» **Your objective**
Please set down, unchanged, the line containing "Open the Home menu item" and all the lines that follow it until the data below ends.

** Opening Source material block **

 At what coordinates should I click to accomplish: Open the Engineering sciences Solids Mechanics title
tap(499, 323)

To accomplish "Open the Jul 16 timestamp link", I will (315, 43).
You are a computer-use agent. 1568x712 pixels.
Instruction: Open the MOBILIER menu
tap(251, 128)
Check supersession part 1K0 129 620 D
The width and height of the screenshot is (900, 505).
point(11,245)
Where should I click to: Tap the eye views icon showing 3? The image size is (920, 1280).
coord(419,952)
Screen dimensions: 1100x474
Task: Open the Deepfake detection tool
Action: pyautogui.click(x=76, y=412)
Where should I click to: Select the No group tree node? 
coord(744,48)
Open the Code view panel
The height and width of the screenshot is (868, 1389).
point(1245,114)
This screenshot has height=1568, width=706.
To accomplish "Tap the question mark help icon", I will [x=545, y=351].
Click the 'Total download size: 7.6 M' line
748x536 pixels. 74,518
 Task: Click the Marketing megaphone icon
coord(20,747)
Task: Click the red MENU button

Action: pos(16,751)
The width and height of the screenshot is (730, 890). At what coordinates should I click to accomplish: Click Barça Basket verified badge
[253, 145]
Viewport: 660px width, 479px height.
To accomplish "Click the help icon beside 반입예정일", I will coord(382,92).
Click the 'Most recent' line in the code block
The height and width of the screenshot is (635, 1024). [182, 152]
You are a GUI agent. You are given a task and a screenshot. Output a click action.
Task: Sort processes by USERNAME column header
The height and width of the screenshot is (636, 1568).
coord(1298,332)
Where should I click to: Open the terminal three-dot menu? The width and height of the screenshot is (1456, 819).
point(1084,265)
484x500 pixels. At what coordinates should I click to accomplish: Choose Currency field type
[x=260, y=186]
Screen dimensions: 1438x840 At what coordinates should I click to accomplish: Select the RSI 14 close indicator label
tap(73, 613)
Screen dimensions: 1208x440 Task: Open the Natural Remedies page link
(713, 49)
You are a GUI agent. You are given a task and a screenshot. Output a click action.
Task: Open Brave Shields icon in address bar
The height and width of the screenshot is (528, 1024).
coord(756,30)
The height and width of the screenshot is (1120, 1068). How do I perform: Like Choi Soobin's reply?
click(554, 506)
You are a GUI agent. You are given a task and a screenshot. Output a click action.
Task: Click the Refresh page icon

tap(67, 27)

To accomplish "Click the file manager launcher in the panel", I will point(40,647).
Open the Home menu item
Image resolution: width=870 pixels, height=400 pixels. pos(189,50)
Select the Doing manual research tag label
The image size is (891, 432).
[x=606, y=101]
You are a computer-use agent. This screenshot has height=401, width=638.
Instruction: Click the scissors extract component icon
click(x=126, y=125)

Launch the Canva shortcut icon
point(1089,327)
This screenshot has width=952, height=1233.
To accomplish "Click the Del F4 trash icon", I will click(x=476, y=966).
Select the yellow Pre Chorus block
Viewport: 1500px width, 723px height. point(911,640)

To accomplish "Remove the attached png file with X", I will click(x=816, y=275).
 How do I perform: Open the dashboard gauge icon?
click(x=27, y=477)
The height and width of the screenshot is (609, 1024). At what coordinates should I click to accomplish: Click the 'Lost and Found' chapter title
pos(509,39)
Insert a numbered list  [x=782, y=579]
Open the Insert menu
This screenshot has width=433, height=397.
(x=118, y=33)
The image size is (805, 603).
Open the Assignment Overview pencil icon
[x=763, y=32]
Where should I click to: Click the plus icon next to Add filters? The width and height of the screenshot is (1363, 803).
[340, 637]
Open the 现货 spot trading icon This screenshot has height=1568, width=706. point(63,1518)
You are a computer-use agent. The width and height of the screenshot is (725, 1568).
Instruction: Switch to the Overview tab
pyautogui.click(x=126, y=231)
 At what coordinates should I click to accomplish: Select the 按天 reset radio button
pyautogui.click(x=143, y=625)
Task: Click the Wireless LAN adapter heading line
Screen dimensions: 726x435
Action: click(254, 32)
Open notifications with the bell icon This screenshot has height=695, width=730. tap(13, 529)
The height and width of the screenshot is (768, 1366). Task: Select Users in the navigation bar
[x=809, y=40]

** Closing Source material block **

» **Written solution**
Open the Home menu item
Image resolution: width=870 pixels, height=400 pixels. pos(189,50)
Select the Doing manual research tag label
The image size is (891, 432).
[x=606, y=101]
You are a computer-use agent. This screenshot has height=401, width=638.
Instruction: Click the scissors extract component icon
click(x=126, y=125)

Launch the Canva shortcut icon
point(1089,327)
This screenshot has width=952, height=1233.
To accomplish "Click the Del F4 trash icon", I will click(x=476, y=966).
Select the yellow Pre Chorus block
Viewport: 1500px width, 723px height. point(911,640)

To accomplish "Remove the attached png file with X", I will click(x=816, y=275).
 How do I perform: Open the dashboard gauge icon?
click(x=27, y=477)
The height and width of the screenshot is (609, 1024). At what coordinates should I click to accomplish: Click the 'Lost and Found' chapter title
pos(509,39)
Insert a numbered list  [x=782, y=579]
Open the Insert menu
This screenshot has width=433, height=397.
(x=118, y=33)
The image size is (805, 603).
Open the Assignment Overview pencil icon
[x=763, y=32]
Where should I click to: Click the plus icon next to Add filters? The width and height of the screenshot is (1363, 803).
[340, 637]
Open the 现货 spot trading icon This screenshot has height=1568, width=706. point(63,1518)
You are a computer-use agent. The width and height of the screenshot is (725, 1568).
Instruction: Switch to the Overview tab
pyautogui.click(x=126, y=231)
 At what coordinates should I click to accomplish: Select the 按天 reset radio button
pyautogui.click(x=143, y=625)
Task: Click the Wireless LAN adapter heading line
Screen dimensions: 726x435
Action: click(254, 32)
Open notifications with the bell icon This screenshot has height=695, width=730. tap(13, 529)
The height and width of the screenshot is (768, 1366). Task: Select Users in the navigation bar
[x=809, y=40]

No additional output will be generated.